The senate is expected to begin hearings today to confirm Andrew von Eschenbach as the next commissioner of the U.S. Food and Drug Administration. He has been interim FDA commissioner since Sept. 23, 2005.
However, Sens. Patty Murray (D-Wash.) and Hillary Rodham Clinton (D-N.Y.) have promised to block the nomination until the FDA sets a timeline for deciding whether to approve over-the-counter sales of Plan B contraceptive. According to The New York Times, the FDA said yesterday it would consider approving Plan B, also known as the morning-after pill. Discussions with Barr Laboratories, the manufacturer of the pill, could be complete within a few weeks, according to the Times report.
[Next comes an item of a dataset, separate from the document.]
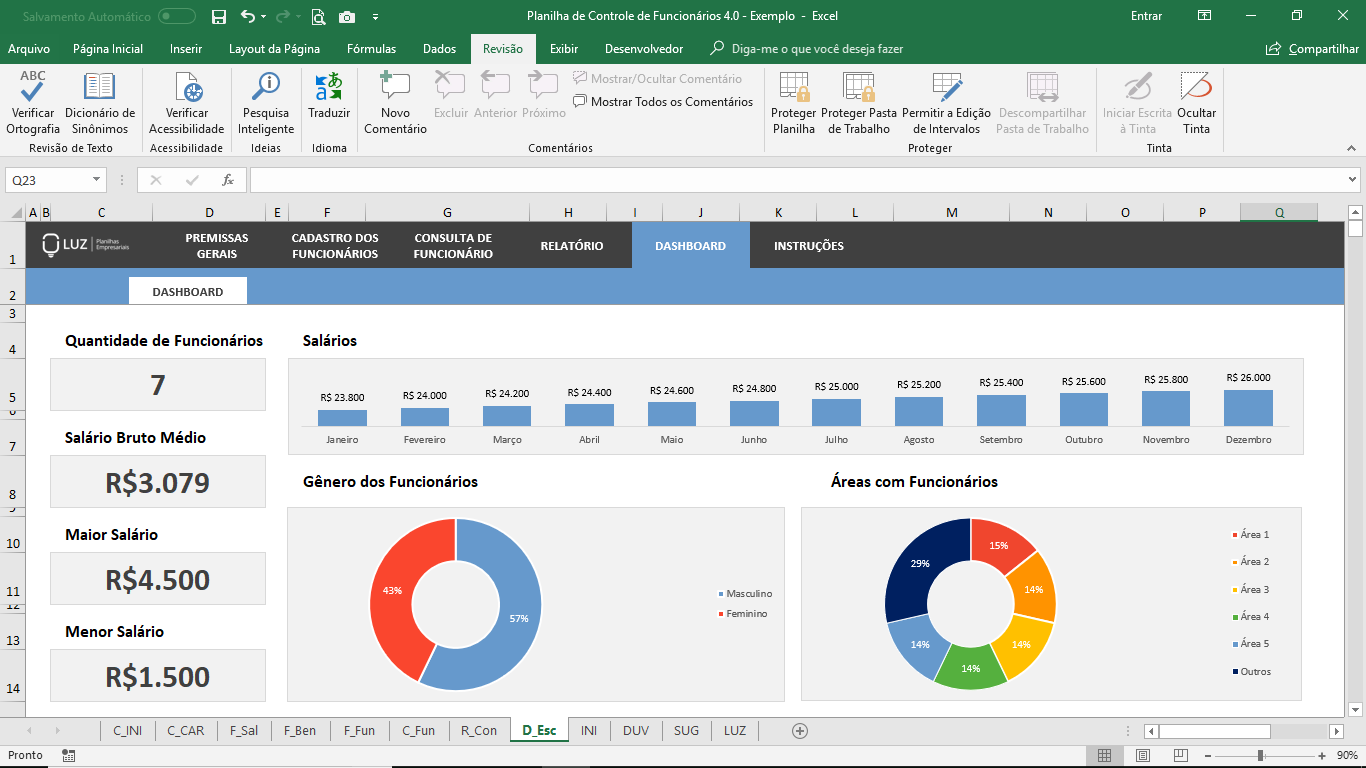Expand the Name Box dropdown arrow
The height and width of the screenshot is (768, 1366).
click(x=97, y=180)
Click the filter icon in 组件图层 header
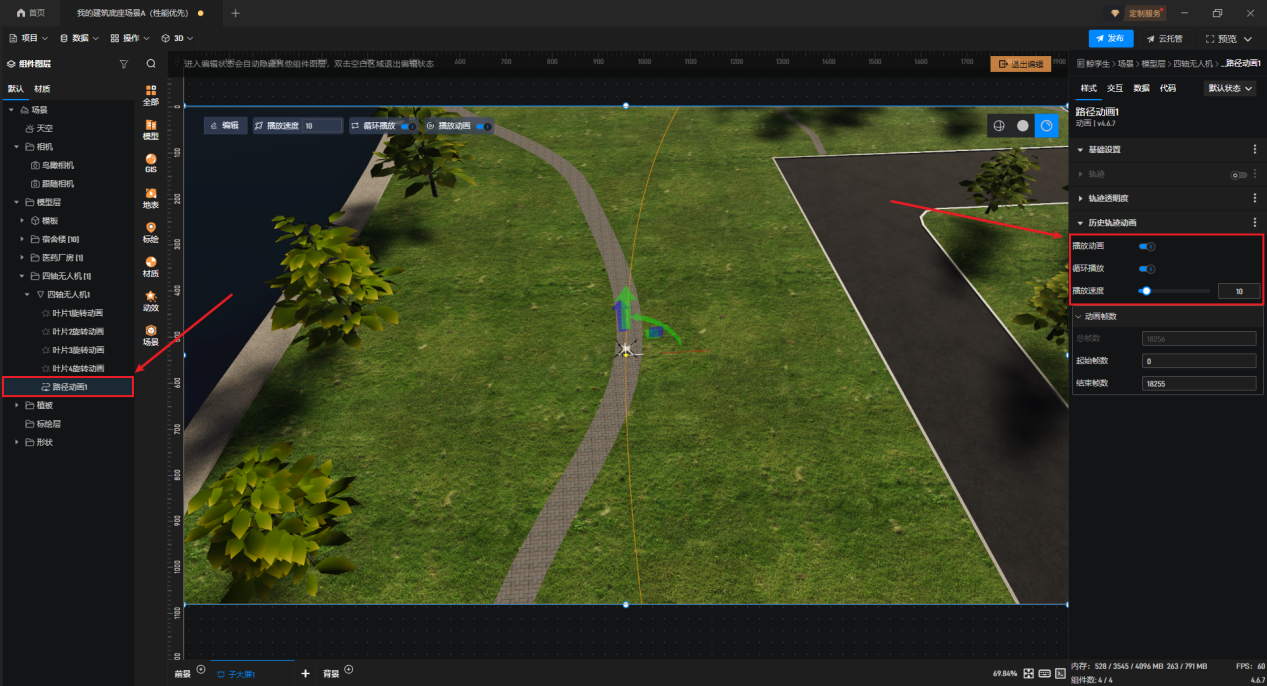Image resolution: width=1267 pixels, height=686 pixels. (124, 63)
At the time von Eschenbach was appointed interim commissioner, leaders in the supplements industry expressed reservations. In November 2005, Loren Israelsen, executive director of the Utah Natural Product Alliance, said, "I have no vibe yet on Dr. von Eschenbach. He's truly an unknown quantity as far as our industry is concerned," adding, "Dr. von Eschenbach is a physician who comes from a research and science background. The rough and tumble world of dealing with regulatory politics is a very different thing." Steve Mister, president and chief executive of the Council for Responsible Nutrition, based in Washington, D.C, had expressed frustration with a string of temporary appointments to the FDA position. Neither Israelsen nor Mister were available for new comments as of press time.
The American Association for Health Freedom is urging anyone with reservations about von Eschenbach's nomination to contact their senators immediately.